For motif prediction, we used the following three prediction programs: WeederTFBS 1.4.2 , MotifSampler 3a [61, 62] and PhyloCon 3.2 . These programs were selected because of their recognized strong performance as well as the complementary nature among the programs . WeederTFBS allows the motif length to be 6, 8, 10, or 12 bps long, and it outputs the 15 highest scoring motifs for each run; to-be-identified motifs were assumed to appear in all the underlying sequences; and each motif was allowed to appear more than once in a sequence. MotifSampler uses a prior probability in finding a motif, and sets the default length of the predicted motif at 8 bps. PhyloCon requires phylogenetic information for its motif prediction (the other two do not) so we need to provide orthologs of each concerned Arabidopsis gene in Populus and Rice, which we did using the bi-directional best hit approach  and predicted each motif that is conserved across the three orthologous sequences. For promoter sequences in the other two genomes, we extracted an upstream sequence of 2,000 bps for each Populus gene and an upstream sequence of 4,000 bps for each Rice gene from the translation start site of the gene. The reason is that for the Rice genome, a 5’ un-translated region could be as long as 3,000 bps while for Populus, its 5’ un-translated region is no more than 1,000 bps (Additional file 2: Figure S3b-c).
We have used CompariMotif  to integrate all the predicted motifs by the three programs, particularly highly similar predictions among the co-expression modules. Specifically, a similarity score for each pair of predicted motifs was calculated as the number of matched positions divided by the length of its maximum align-able positions between the two motifs. Based on this score, we then used MCL v10-201  to cluster all the predicted motifs into groups, each of which has a similarity score above a predetermined threshold (the granularity parameter of MCL set at 4). We then aligned the motifs within each group (or cluster) using MAFFT v6.603b , and calculated a consensus sequence from the gapless multiple-sequence alignment of the motifs using the cons program of EMBOSS v6.2.0  and used such consensus sequence as the representative of each motif group.
To annotate the function of such motifs, we have compared the resulting motifs from the above analysis with the known motifs in the two plant motif databases: AGRIS  and PLACE  by using CompariMotif.
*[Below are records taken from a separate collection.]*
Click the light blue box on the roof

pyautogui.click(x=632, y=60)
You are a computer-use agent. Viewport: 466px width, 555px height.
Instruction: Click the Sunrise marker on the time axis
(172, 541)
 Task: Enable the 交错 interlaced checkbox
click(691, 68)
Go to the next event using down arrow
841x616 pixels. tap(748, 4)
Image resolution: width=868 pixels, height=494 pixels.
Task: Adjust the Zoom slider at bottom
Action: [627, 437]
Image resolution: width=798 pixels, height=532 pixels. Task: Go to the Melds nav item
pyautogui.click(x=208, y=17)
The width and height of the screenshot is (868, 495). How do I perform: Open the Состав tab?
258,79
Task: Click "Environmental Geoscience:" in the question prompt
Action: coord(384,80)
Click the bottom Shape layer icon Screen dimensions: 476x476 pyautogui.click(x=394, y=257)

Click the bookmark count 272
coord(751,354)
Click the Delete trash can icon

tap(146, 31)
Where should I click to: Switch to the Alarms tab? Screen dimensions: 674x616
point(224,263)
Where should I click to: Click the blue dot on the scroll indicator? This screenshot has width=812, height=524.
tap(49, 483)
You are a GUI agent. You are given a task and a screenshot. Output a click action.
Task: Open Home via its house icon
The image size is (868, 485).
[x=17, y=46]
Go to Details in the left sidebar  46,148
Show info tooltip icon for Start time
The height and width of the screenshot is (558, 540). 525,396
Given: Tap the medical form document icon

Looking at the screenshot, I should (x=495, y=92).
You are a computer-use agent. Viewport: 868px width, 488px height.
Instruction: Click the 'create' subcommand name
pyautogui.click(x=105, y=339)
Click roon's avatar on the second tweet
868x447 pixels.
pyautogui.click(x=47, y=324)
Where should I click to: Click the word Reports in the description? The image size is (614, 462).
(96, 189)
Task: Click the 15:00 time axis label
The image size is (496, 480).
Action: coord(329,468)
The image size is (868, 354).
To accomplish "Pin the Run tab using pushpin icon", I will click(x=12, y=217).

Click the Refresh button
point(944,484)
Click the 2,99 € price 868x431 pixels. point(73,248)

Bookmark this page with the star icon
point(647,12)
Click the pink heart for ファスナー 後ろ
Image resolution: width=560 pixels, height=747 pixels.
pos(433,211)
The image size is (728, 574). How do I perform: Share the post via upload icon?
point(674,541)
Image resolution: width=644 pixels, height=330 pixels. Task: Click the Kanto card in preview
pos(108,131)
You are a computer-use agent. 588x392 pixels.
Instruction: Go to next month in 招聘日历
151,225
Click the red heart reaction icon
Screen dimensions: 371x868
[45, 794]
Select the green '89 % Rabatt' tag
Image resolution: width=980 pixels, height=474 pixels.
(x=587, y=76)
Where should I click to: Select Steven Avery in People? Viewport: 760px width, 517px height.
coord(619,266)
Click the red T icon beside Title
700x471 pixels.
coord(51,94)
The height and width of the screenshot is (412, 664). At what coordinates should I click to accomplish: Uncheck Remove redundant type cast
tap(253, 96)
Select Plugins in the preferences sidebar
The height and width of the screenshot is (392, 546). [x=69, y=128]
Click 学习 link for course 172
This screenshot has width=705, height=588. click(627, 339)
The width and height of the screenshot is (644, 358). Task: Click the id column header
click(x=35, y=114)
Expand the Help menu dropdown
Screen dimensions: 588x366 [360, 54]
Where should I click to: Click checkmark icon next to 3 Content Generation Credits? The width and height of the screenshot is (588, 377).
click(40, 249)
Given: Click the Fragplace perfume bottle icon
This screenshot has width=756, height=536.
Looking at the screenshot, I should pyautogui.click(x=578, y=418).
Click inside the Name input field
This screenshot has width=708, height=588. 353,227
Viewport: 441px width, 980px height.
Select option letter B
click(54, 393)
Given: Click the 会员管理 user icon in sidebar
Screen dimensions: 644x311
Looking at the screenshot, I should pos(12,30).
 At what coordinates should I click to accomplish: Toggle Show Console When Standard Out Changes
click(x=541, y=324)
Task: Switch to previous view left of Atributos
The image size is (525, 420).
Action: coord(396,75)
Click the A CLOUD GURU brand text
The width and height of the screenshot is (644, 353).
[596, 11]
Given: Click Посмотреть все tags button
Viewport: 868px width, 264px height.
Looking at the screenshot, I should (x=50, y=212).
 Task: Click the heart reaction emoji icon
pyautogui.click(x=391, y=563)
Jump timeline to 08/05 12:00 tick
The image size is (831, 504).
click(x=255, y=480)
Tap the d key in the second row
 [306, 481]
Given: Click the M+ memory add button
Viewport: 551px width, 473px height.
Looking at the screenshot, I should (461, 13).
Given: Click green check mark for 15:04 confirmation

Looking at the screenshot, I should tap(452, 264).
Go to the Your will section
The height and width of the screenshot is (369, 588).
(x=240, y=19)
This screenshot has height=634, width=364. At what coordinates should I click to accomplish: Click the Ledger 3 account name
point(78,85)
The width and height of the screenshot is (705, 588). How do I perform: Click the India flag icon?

For motifs in the two databases, we also performed an integration of the best representative from each cluster as done above. For each pair of compared motifs, if their similarity score is > 4 and the percentage of their matched positions >80%, they were considered as essentially the same motif.
To assess the statistical significance of a predicted consensus motif, we have compared the numbers of the known motifs in AGRIS and PLACE matched by the predicted motifs using two different methods, which are separately based on co-expression genes and groups of arbitrarily selected genes from the whole genome of Arabidopsis. Specifically, we created 1,000 arbitrary gene groups with the same size as the average size of all the co-expression modules under consideration. For each such gene group, we predicted motifs using the above procedure (WeederTFBS only). To be consistent, we did motif prediction for the co-expressed genes using WeederTFBS only for this comparison purpose. Our null hypothesis is that the proportion of the known motifs matching the predicted motifs among the co-expressed genes is the same for that of the arbitrarily selected genes. A Chi-square test was employed to test this hypothesis . Based on the Chi-square test p-value on the given datasets, the hypothesis can be rejected or accepted.